Exercise instructions: Copy the items word for word, starting from the very beginning and going on through the line with "point(86,363)". Leave the pictures out of your copy.

Records provided:

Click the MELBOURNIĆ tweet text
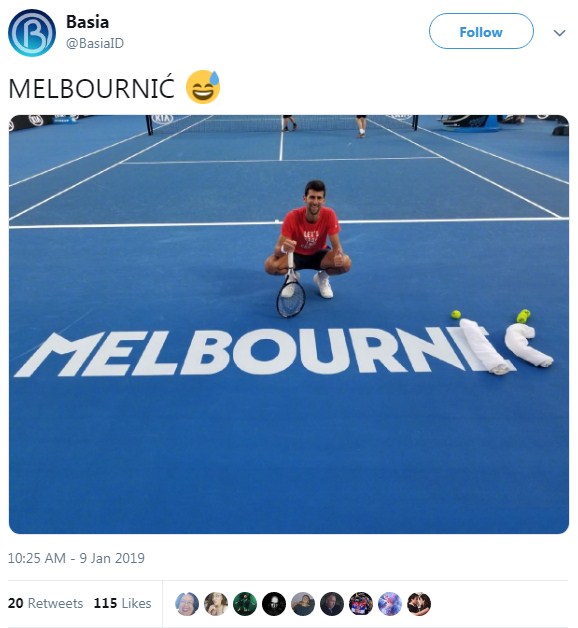Screen dimensions: 578x628 (92, 88)
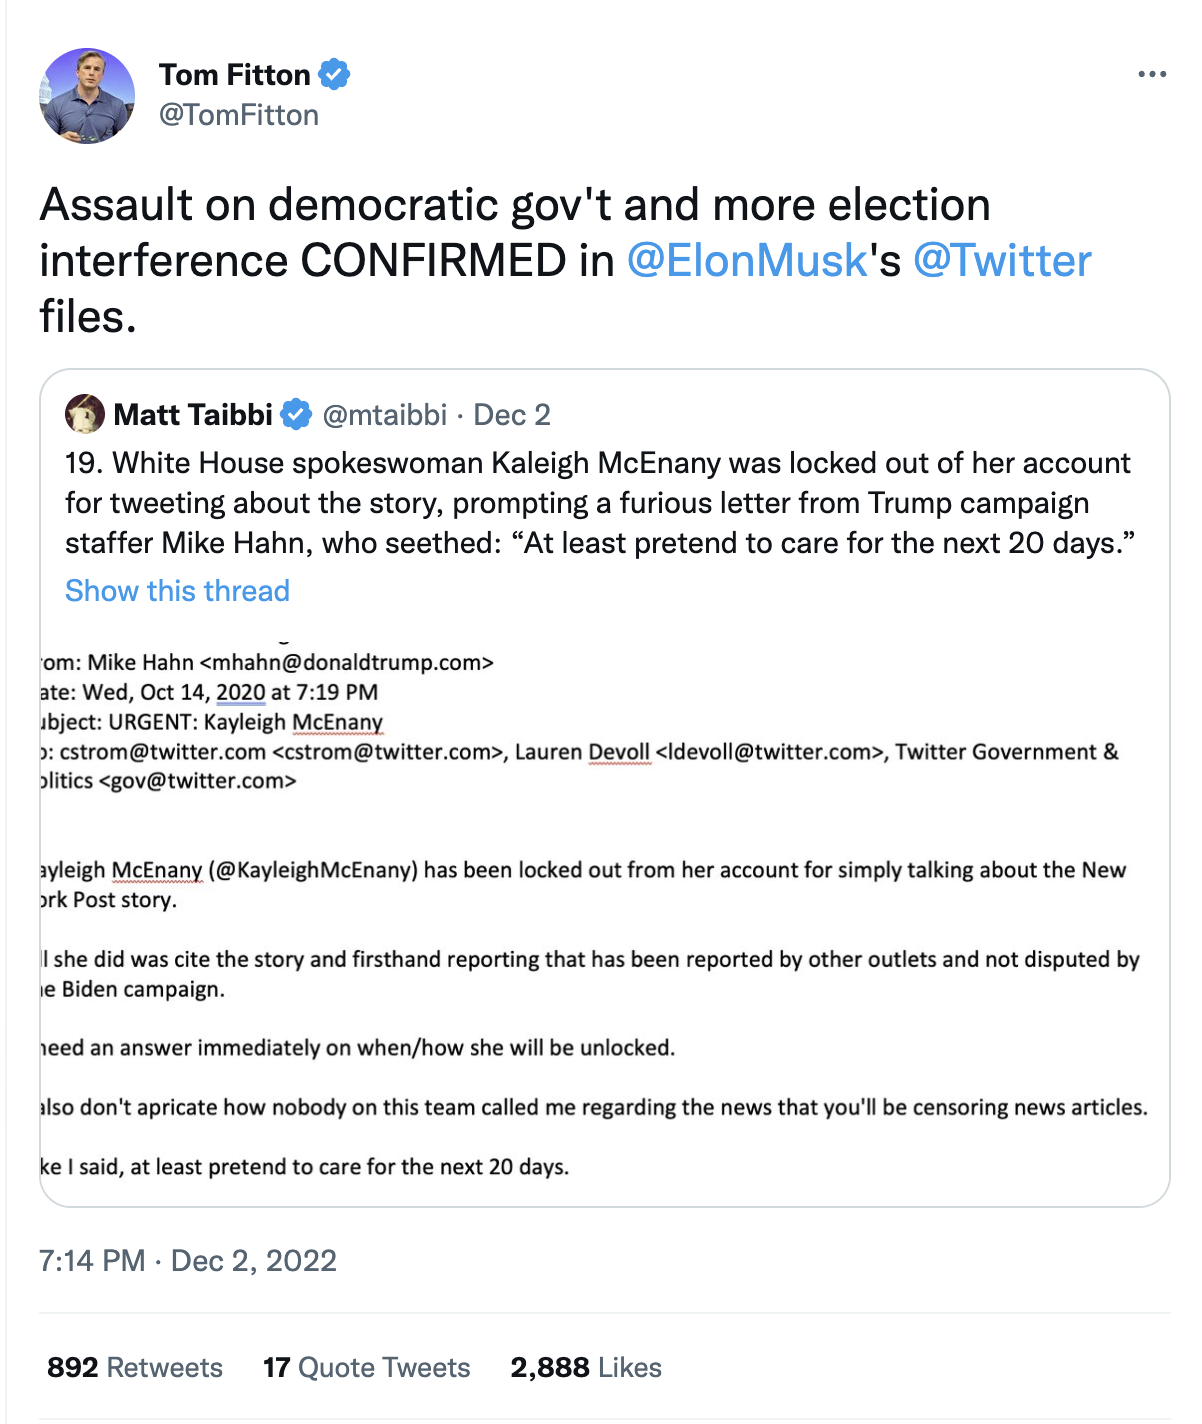Click the 7:14 PM Dec 2, 2022 timestamp
The height and width of the screenshot is (1424, 1202).
click(x=188, y=1260)
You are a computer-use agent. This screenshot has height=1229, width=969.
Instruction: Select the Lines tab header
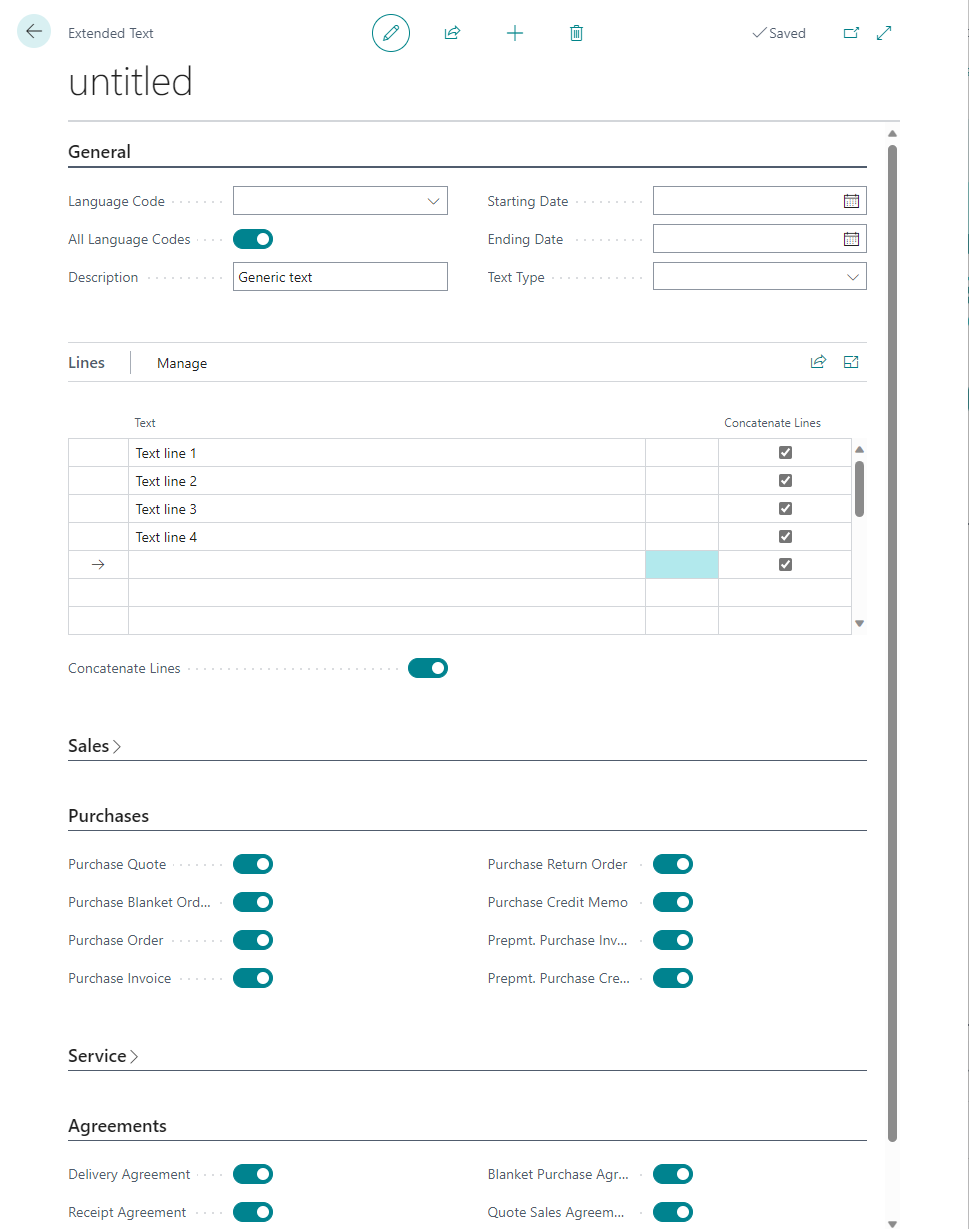point(86,363)
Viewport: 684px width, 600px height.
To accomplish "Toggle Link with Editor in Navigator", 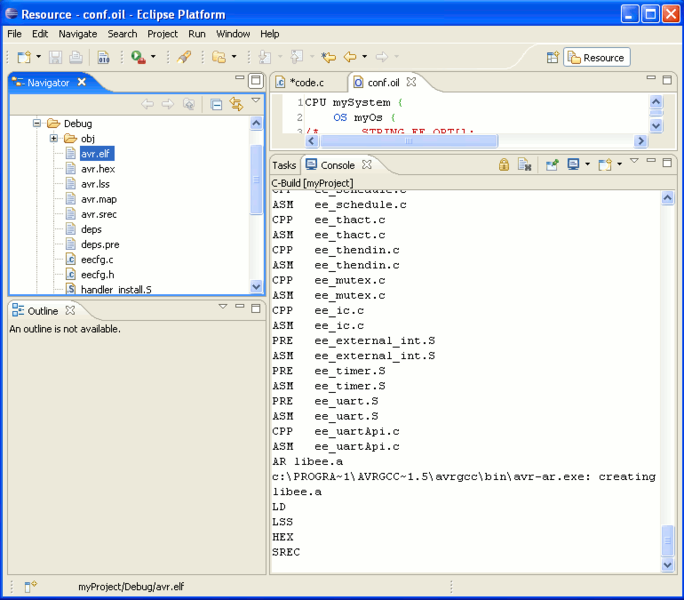I will (236, 104).
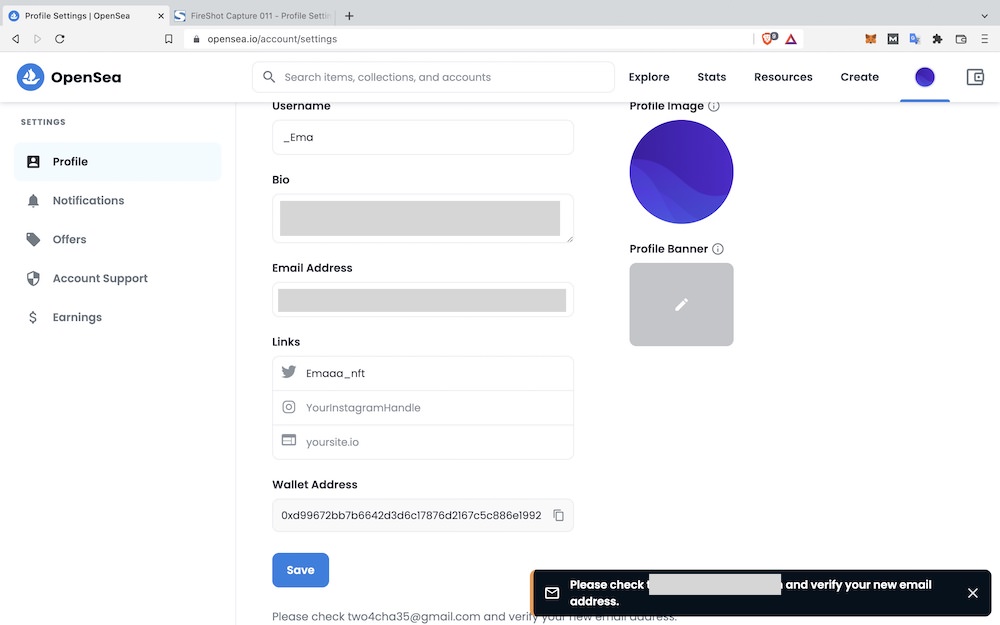Bookmark this page icon in address bar
1000x625 pixels.
[x=169, y=39]
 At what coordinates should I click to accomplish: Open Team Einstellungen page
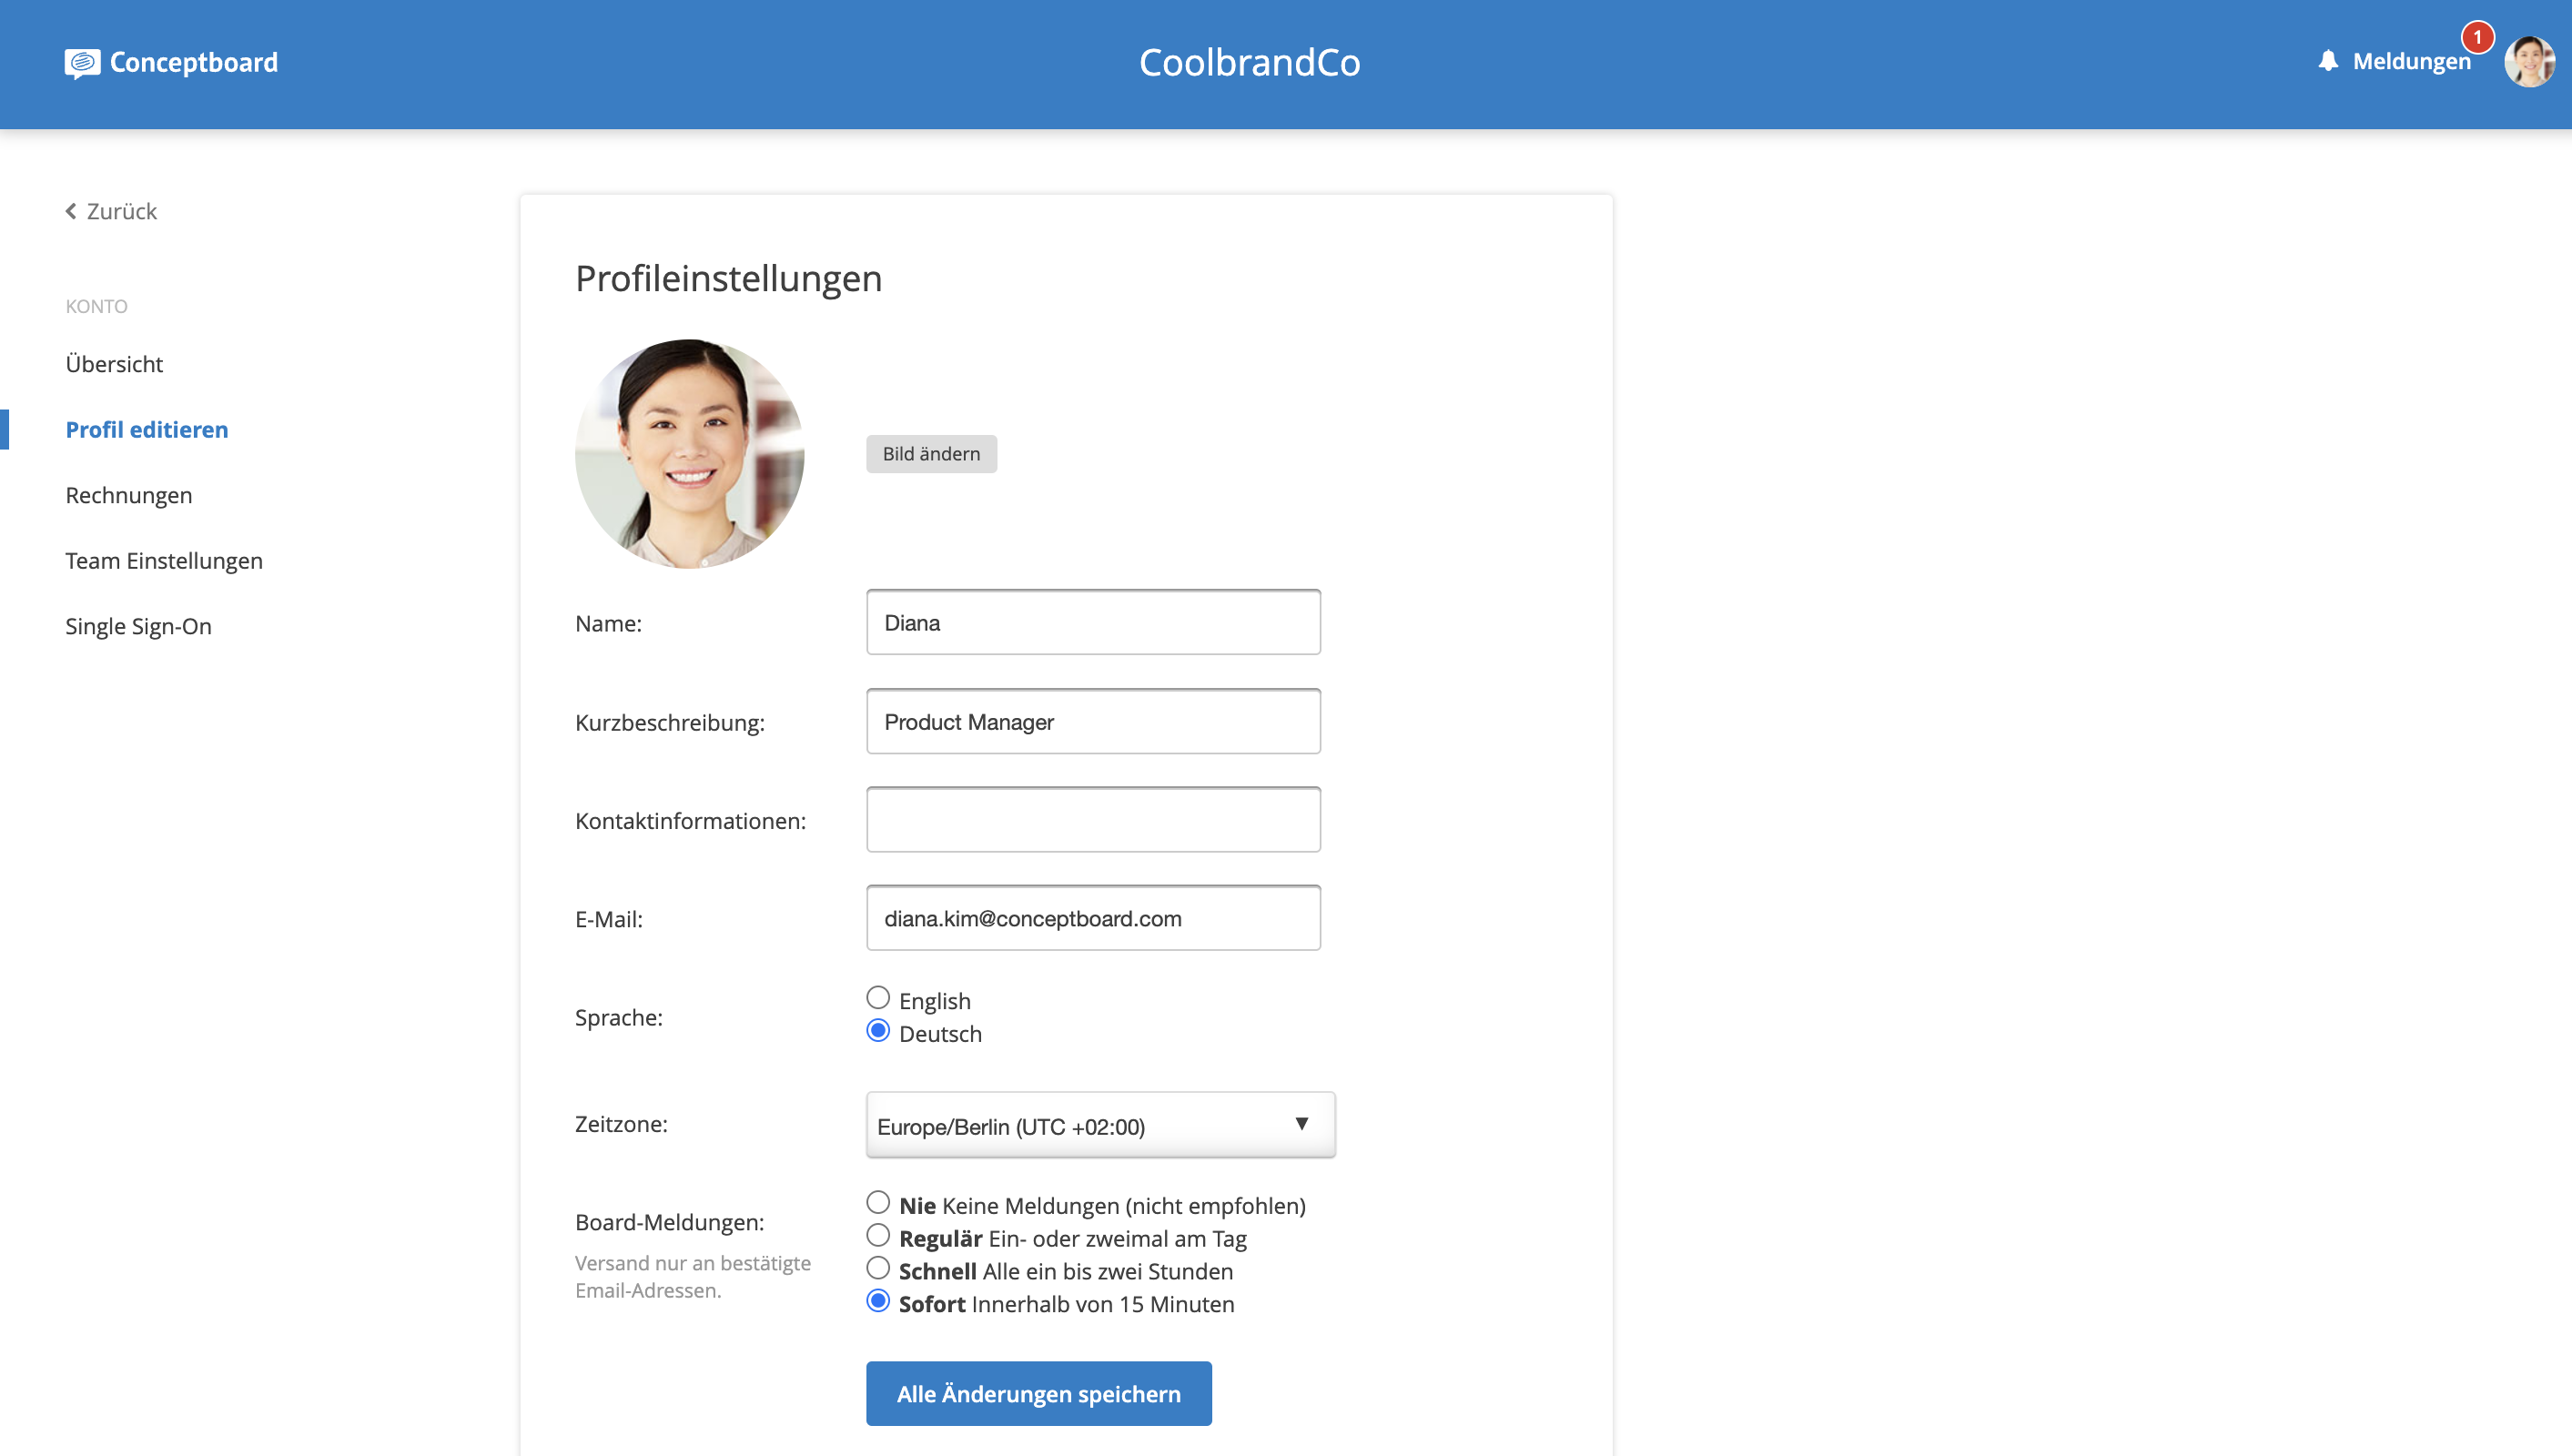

Full solution:
Click the MELBOURNIĆ tweet text
Screen dimensions: 578x628 (92, 88)
Click the 7:14 PM Dec 2, 2022 timestamp
The height and width of the screenshot is (1424, 1202).
click(x=188, y=1260)
You are a computer-use agent. This screenshot has height=1229, width=969.
Instruction: Select the Lines tab header
point(86,363)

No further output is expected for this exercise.